La pila 9 del ponte Morandi venne controllata da vicino, dal 1991 al giorno del crollo, soltanto nell'ottobre 2015. Lo scrivono i pm nell'avviso di conclusioni indagini notificati per il crollo del viadotto autostradale. Quei controlli, scrivono i magistrati, vennero fatti "sui soli stralli lato mare e soltanto in orario notturno; la conseguente relazione evidenziava chiarissimi segnali d'allarme sulle condizioni degli stralli, accertando che tutti i trefoli che era stato possibile esaminare tramite i carotaggi risultavano 'scarsamente tesati' e 'si muovevano con facilità facendo leva con uno scalpello'". Inoltre Spea svolgeva tali attività di sorveglianza e di ispezione - nella piena consapevolezza e piena accettazione della società - con modalità non conformi alla normativa vigente e, comunque, lacunose, inidonee e inadeguate in relazione alle specificità del viadotto Polcevera; in particolare, le ispezioni visive degli stralli venivano sistematicamente eseguite dal basso, mediante binocoli o cannocchiali, anziché essere ravvicinate "a distanza di braccio" e non erano pertanto in grado di fornire alcuna informazione affidabile sulle condizioni dell'opera. Spea, essendo controllata di Aspi, era "inevitabilmente condizionata, nello svolgimento delle sue attività, da quel rapporto di dipendenza societaria, economica e contrattuale, tanto da attenuare e ammorbidire sistematicamente i contenuti delle proprie relazioni in modo da renderle gradite alla committente, sottovalutando la rilevanza dei difetti e delle criticità accertate".

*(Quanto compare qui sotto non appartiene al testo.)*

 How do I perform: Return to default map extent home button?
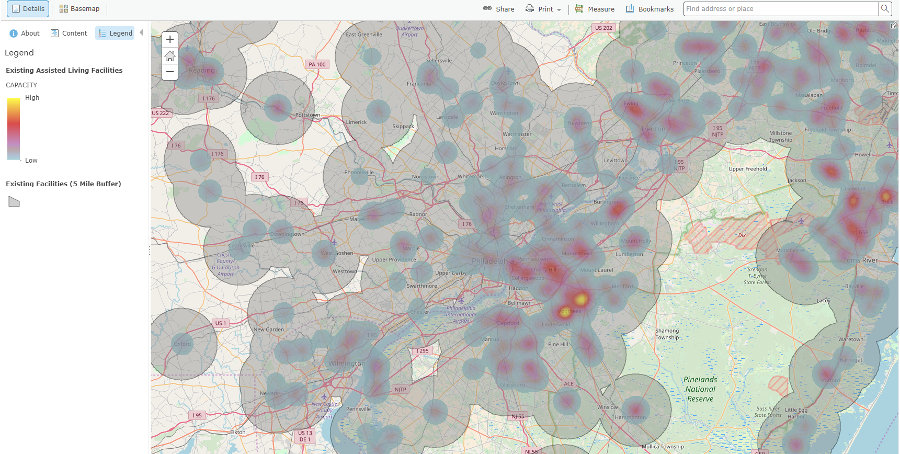tap(170, 56)
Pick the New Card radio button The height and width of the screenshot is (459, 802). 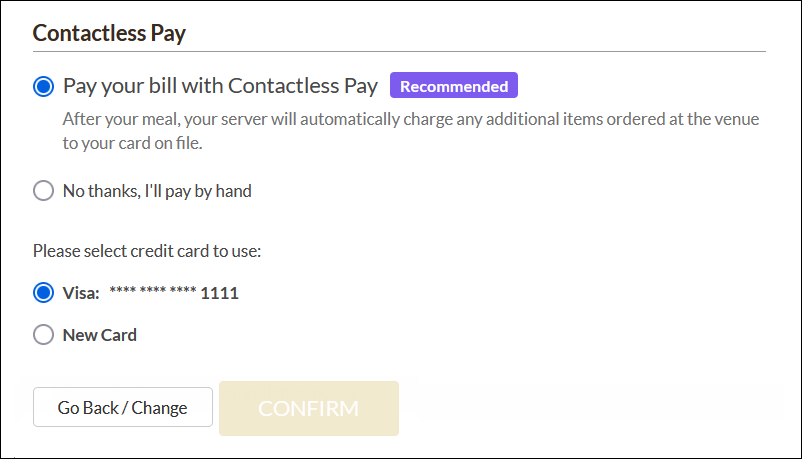[43, 335]
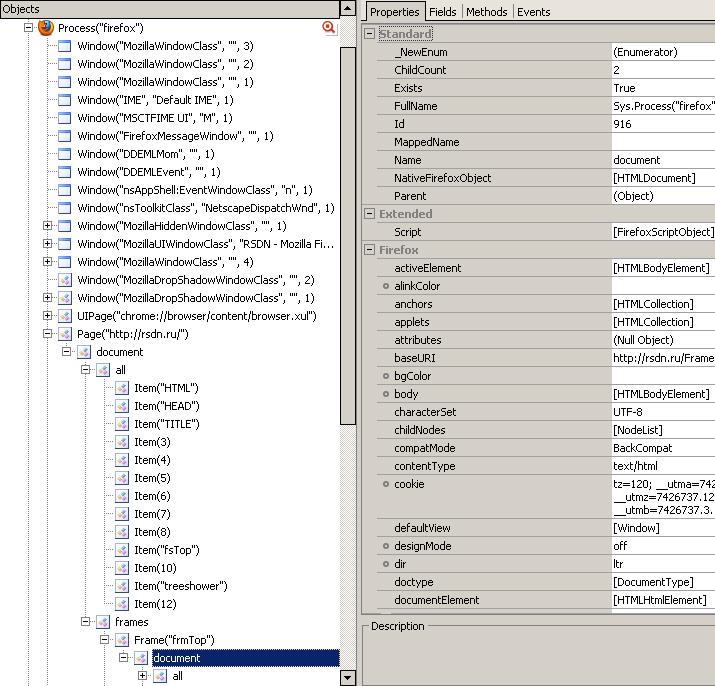This screenshot has height=686, width=715.
Task: Expand the "all" node under the selected document
Action: [x=142, y=676]
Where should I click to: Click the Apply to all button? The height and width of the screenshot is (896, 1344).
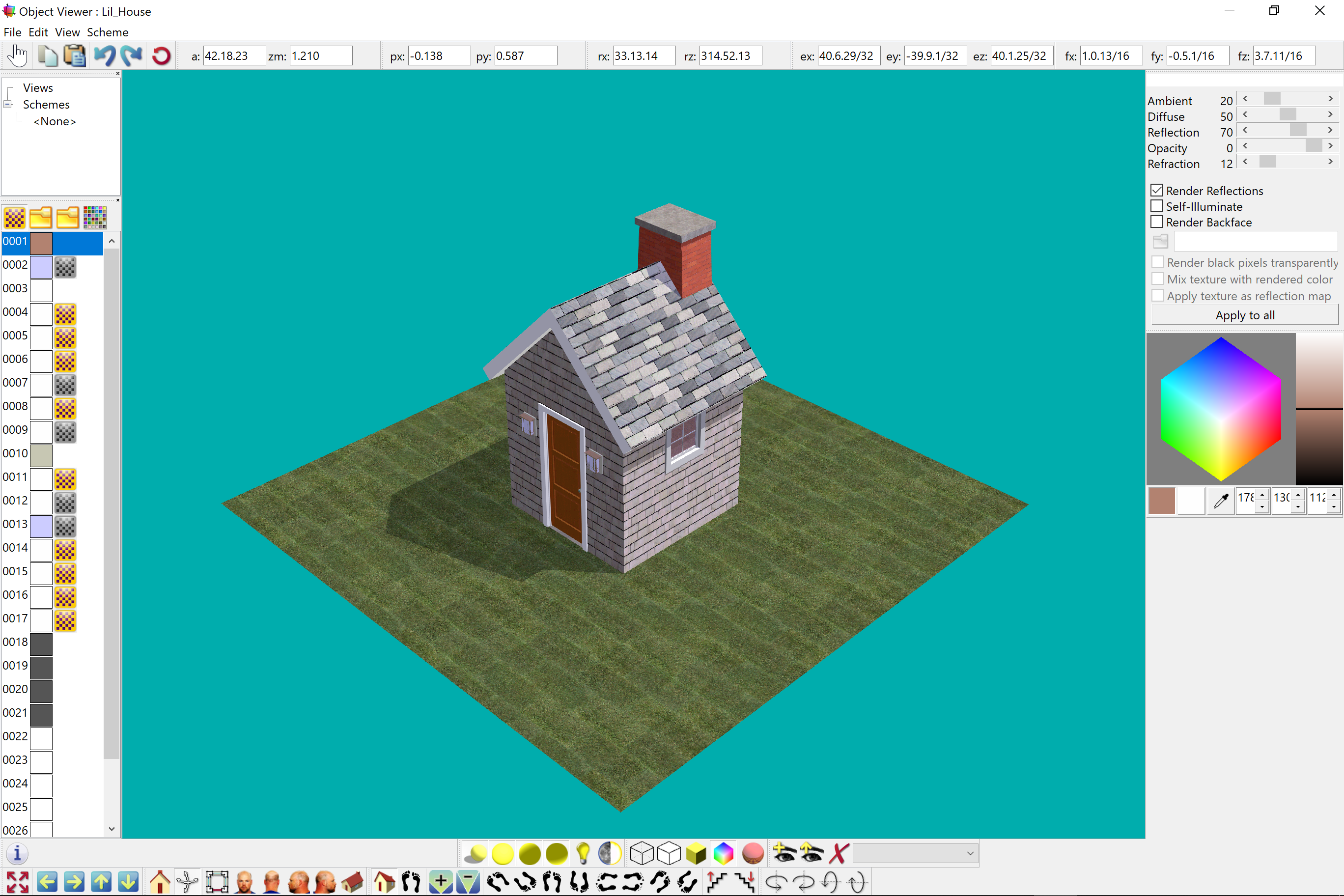pos(1245,315)
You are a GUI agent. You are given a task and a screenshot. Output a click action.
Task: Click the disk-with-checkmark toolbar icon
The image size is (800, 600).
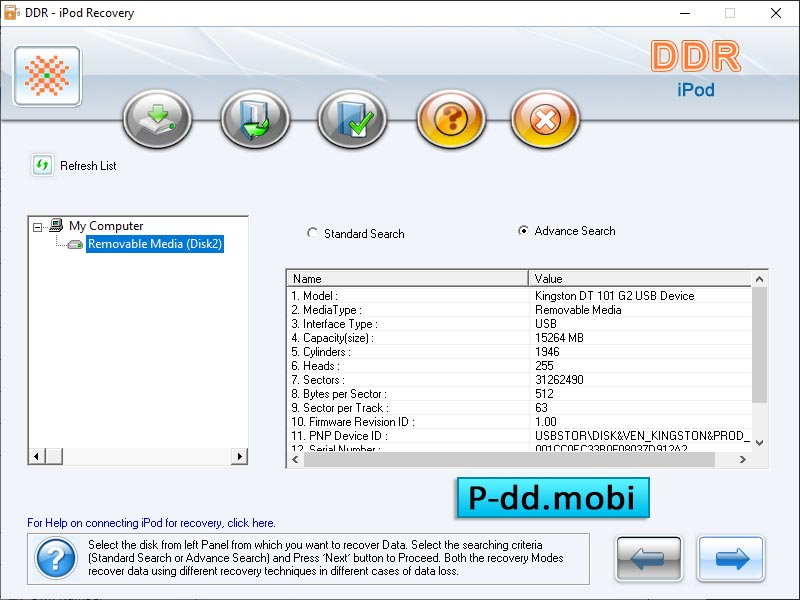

"Non è stato perso nemmeno un giorno senza lavorare a questa indagine. La complessità della vicenda, due incidenti probatori, hanno portato a questi tempi". Lo ha detto il procuratore di Genova Francesco Cozzi dopo la chiusura delle indagini sul crollo del Morandi. "È stato un lavoro straordinario - ha detto -. Questo è un passaggio importante ma è il punto di vista della procura, dello Stato. Ora si apre una fase in cui le difese spiegheranno le proprie ragioni". "Come servitore dello Stato - ha detto Cozzi - sono onorato ad avere coordinato questa indagine. Lo dovevamo alle vittime e per tutelare interessi pubblici e privati".

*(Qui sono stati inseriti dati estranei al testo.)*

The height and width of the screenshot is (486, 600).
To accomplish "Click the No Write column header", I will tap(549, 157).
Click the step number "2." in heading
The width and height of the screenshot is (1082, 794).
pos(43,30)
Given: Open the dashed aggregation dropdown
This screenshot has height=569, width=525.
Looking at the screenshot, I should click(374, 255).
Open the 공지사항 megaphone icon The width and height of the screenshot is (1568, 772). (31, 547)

"Le informazioni contenute nell'avviso di conclusione delle indagini preliminari confermano quelle che da tempo sono le nostre sensazioni, ovvero che la situazione delle manutenzioni fosse vergognosa, purtroppo non c'è nulla di nuovo sotto il sole, però adesso bisogna guardare al processo e per noi sarebbe fondamentale, una volta tanto, che non si confermassero i tempi tutti italiani della giustizia". A parlare nel giorno della chiusura delle indagini sul crollo del Morandi è Egle Possetti, presidente del Comitato Vittime del Morandi, che aggiunge: "Le imputazioni sono estremamente pesanti, saranno lunghi i tempi di prescrizione".